シリーズ 過疎問題を考える4

ひかり111号記事(R2.7.1号)
2020/7/1

シリーズ 過疎問題を考える
  新型コロナウイルス感染防止の影響で、寺院のあらゆる法要、行事、活動などが中止されています。
 今後の各寺院の法座活動は、感染予防という点について、一定のガイドラインのもとで再開する必要があろうかと思い
ます。境内地も活用する、換気、手指消毒、一定の距離を保つなど、創意工夫がなされなければなりません。

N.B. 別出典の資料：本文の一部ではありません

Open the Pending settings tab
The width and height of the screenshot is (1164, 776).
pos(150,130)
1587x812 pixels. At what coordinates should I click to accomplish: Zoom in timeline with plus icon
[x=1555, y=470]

 再開にあたって懸念すべきことがあります。法座活動の規模を縮小したり、簡略化することによってこれまで行えてきた伝統が消えてしまうことではないでしょうか。例えば、法要後のお斉(おとき)が省略される、参拝者の人数制限により積極的な参拝者が減少する、家族葬が主流となる等々が考えられます。
 実際、葬儀や年回忌法要において、遠方からの親類は呼べず、家族のみでお勤めすることが増えています。
 一度中止にすると、もう儀式はしなくてもよいという風潮が一層強まっていくことが危惧されるのです。
 全国的にこのような形式が増え続けると、過疎地の寺院が悲鳴を上げるのは当然です。
 コロナ終息後、私たち寺院関係者は今までのような法要儀式のありかたを大きく変えなければならないのかもしれません。